Why are they doing it? And, related, why are they willing to accept the consequences?

Let’s say that your wizards have healing magic, right? If that stuff works on cancer, then guess whose fault it is whenever somebody dies from cancer.

Can they create food? Pretty sure there are some starving people who would kind of appreciate being on the receiving end of that.

When Hagrid tells young Harry Potter that wizards keep themselves separated from muggles because the latter would be bothering them all the time for magical solutions to their problems, what Hagrid is saying is “We care less about your lives than we do about not being inconvenienced.”

  1. Work through the implications

This one is kind of related to everything else, but it deserves a section of its own, too.

Something that Harry Potter gets right: Having healing magic is going to raise the life expectancy.

Whenever you introduce a newfangled thingy-thing, ask yourself what the side effects are going to be. Not that it’s about a wizardly masquerade society, but this is something that I liked about The Legend of Korra: You had firebenders, who were apparently able to produce more energy (through fire and lightning) than they consumed, working in power production. What did they do? They shot lightning at batteries, basically.

Of course, that had other problems, and I was glad that the series, again, addressed them. Because the world was such that non-benders were essentially disenfranchised, in a position that was arguably worse off than that of the common worker in the early 1900s, and so of course there was going to be resentment and uprisings reminiscent of the Communist movements of those days.

But then— and here is the lesson for you, dear worldbuilder— after the protagonists got rid of the guy in charge of the Equalist movement, the show treated the problem as if it had been solved. Completely ignoring that little had changed from before, so that all they had done was treat the symptoms while totally ignoring the underlying cause.

The structure of your world, to lift from Schopenhaur, cannot be “so accommodating as to let itself be used like a hired cab, which we dismiss when we have reached your destination.” You cannot introduce an element into your story and then fail to address it as soon as its purpose has been served.

I will say it clearly: That is the behavior of a hack.

  1. As mobility rises, the possibility for tyranny decreases

Is magically-aided transportation possible in your world? How easy is it?

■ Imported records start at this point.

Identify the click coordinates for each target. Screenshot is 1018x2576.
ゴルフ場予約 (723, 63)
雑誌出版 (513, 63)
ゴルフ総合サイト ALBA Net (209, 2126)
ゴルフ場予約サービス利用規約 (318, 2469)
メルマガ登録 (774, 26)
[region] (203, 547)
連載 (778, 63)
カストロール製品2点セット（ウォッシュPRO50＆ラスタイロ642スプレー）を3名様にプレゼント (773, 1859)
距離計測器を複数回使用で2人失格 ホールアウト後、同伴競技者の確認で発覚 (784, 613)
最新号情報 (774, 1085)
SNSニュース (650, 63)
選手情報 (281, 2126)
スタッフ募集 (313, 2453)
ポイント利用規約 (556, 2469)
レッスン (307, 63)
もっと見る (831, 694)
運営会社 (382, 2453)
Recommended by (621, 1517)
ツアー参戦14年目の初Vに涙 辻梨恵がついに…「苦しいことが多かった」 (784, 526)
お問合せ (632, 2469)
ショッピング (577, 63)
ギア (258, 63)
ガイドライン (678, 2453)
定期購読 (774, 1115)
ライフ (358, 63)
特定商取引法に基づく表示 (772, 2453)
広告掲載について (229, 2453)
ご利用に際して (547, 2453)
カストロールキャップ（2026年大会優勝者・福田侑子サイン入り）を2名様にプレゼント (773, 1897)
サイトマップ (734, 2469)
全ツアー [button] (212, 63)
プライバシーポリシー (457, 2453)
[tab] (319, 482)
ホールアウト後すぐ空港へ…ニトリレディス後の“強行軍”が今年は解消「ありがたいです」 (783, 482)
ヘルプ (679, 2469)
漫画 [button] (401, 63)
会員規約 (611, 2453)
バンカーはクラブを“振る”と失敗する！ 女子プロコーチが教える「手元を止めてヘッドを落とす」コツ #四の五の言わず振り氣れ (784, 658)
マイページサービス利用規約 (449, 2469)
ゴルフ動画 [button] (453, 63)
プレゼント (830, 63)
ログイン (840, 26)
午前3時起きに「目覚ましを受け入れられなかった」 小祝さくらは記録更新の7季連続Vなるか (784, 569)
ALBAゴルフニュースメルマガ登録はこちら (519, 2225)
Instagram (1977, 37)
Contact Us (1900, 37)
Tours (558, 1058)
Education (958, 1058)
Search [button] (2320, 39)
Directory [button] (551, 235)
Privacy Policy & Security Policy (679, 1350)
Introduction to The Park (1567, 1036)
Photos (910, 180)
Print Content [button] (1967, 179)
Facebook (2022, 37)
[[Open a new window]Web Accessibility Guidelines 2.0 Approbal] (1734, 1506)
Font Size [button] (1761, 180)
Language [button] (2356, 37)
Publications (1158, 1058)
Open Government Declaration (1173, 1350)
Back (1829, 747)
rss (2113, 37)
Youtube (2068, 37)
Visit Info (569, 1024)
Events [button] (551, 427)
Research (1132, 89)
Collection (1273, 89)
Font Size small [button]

One of the main tools utilized by any society, aggressive toward and controlling of its own people, is the ability to limit choices. Dissenters in North Korea cannot magic themselves into a nicer place, for example. Serfs in feudal Russia similarly couldn’t get very far away.

On one side of the scales, measure out how feasible it is for a group to enforce its will on the people. On the other side, measure out the capability of the people to escape the reach of a group or individual that they disagree with. Alone, the power of apparition results in the dissolution of the North Korean state, just like it makes the Holocaust impossible. Anti-apparition wards counter this, but only to the extent that they are feasible to erect and maintain. If you can easily keep a camp of people from apparating, then we still have death camps, but if you can’t set the wards down on a whole country then North Korea’s present government is still going to dissolve and, quite possibly, the Nazis wouldn’t have had anyone to put in camps in the first place.